BRIEF =
Retype the data below, every word of it, exactly.

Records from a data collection
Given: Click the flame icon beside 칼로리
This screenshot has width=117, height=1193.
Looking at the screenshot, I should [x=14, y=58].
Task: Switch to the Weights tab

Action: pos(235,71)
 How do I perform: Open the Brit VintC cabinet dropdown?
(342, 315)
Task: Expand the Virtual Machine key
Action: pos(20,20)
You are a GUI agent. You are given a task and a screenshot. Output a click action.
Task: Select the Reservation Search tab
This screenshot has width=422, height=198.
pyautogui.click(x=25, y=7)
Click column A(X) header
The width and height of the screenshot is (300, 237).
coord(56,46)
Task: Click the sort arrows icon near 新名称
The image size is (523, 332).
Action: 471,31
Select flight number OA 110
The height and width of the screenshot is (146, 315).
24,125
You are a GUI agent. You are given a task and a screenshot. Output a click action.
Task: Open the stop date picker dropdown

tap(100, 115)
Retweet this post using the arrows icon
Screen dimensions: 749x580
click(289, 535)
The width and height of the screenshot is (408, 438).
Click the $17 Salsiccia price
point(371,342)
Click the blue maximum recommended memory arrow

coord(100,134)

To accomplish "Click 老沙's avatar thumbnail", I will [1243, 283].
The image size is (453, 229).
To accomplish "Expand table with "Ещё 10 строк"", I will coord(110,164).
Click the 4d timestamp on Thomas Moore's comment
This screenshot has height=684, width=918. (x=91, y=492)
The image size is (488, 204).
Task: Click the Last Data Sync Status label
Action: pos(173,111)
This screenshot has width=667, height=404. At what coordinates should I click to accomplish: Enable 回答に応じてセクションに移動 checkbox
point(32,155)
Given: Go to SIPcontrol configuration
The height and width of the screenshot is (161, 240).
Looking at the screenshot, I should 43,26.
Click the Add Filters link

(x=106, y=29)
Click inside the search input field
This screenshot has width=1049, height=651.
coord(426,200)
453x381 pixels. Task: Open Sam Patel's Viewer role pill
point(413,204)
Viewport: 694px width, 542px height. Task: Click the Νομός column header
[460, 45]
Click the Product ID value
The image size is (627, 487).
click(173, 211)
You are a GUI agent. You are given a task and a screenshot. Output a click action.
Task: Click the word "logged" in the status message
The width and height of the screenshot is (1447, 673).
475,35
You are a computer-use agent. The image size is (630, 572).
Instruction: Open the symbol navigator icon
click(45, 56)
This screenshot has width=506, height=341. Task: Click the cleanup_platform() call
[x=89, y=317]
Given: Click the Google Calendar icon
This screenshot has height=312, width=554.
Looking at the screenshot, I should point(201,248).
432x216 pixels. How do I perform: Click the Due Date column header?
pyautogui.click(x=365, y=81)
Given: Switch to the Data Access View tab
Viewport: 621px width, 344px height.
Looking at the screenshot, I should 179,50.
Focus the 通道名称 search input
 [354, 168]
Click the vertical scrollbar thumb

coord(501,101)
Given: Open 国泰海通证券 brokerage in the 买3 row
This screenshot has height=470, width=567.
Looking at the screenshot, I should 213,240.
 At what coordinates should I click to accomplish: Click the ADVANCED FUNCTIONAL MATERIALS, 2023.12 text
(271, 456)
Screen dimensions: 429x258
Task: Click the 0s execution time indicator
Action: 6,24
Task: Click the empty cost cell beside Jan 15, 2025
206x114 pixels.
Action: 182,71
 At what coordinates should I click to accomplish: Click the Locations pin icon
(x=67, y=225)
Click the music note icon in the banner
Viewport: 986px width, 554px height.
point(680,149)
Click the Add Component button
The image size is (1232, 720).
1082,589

TASK SOLUTION =
Given: Click the flame icon beside 칼로리
This screenshot has width=117, height=1193.
Looking at the screenshot, I should [x=14, y=58].
Task: Switch to the Weights tab

Action: pos(235,71)
 How do I perform: Open the Brit VintC cabinet dropdown?
(342, 315)
Task: Expand the Virtual Machine key
Action: pos(20,20)
You are a GUI agent. You are given a task and a screenshot. Output a click action.
Task: Select the Reservation Search tab
This screenshot has width=422, height=198.
pyautogui.click(x=25, y=7)
Click column A(X) header
The width and height of the screenshot is (300, 237).
coord(56,46)
Task: Click the sort arrows icon near 新名称
The image size is (523, 332).
Action: 471,31
Select flight number OA 110
The height and width of the screenshot is (146, 315).
24,125
You are a GUI agent. You are given a task and a screenshot. Output a click action.
Task: Open the stop date picker dropdown

tap(100, 115)
Retweet this post using the arrows icon
Screen dimensions: 749x580
click(289, 535)
The width and height of the screenshot is (408, 438).
Click the $17 Salsiccia price
point(371,342)
Click the blue maximum recommended memory arrow

coord(100,134)

To accomplish "Click 老沙's avatar thumbnail", I will [1243, 283].
The image size is (453, 229).
To accomplish "Expand table with "Ещё 10 строк"", I will coord(110,164).
Click the 4d timestamp on Thomas Moore's comment
This screenshot has height=684, width=918. (x=91, y=492)
The image size is (488, 204).
Task: Click the Last Data Sync Status label
Action: pos(173,111)
This screenshot has width=667, height=404. At what coordinates should I click to accomplish: Enable 回答に応じてセクションに移動 checkbox
point(32,155)
Given: Go to SIPcontrol configuration
The height and width of the screenshot is (161, 240).
Looking at the screenshot, I should 43,26.
Click the Add Filters link

(x=106, y=29)
Click inside the search input field
This screenshot has width=1049, height=651.
coord(426,200)
453x381 pixels. Task: Open Sam Patel's Viewer role pill
point(413,204)
Viewport: 694px width, 542px height. Task: Click the Νομός column header
[460, 45]
Click the Product ID value
The image size is (627, 487).
click(173, 211)
You are a GUI agent. You are given a task and a screenshot. Output a click action.
Task: Click the word "logged" in the status message
The width and height of the screenshot is (1447, 673).
475,35
You are a computer-use agent. The image size is (630, 572).
Instruction: Open the symbol navigator icon
click(45, 56)
This screenshot has width=506, height=341. Task: Click the cleanup_platform() call
[x=89, y=317]
Given: Click the Google Calendar icon
This screenshot has height=312, width=554.
Looking at the screenshot, I should point(201,248).
432x216 pixels. How do I perform: Click the Due Date column header?
pyautogui.click(x=365, y=81)
Given: Switch to the Data Access View tab
Viewport: 621px width, 344px height.
Looking at the screenshot, I should 179,50.
Focus the 通道名称 search input
 [354, 168]
Click the vertical scrollbar thumb

coord(501,101)
Given: Open 国泰海通证券 brokerage in the 买3 row
This screenshot has height=470, width=567.
Looking at the screenshot, I should 213,240.
 At what coordinates should I click to accomplish: Click the ADVANCED FUNCTIONAL MATERIALS, 2023.12 text
(271, 456)
Screen dimensions: 429x258
Task: Click the 0s execution time indicator
Action: 6,24
Task: Click the empty cost cell beside Jan 15, 2025
206x114 pixels.
Action: 182,71
 At what coordinates should I click to accomplish: Click the Locations pin icon
(x=67, y=225)
Click the music note icon in the banner
Viewport: 986px width, 554px height.
point(680,149)
Click the Add Component button
The image size is (1232, 720).
1082,589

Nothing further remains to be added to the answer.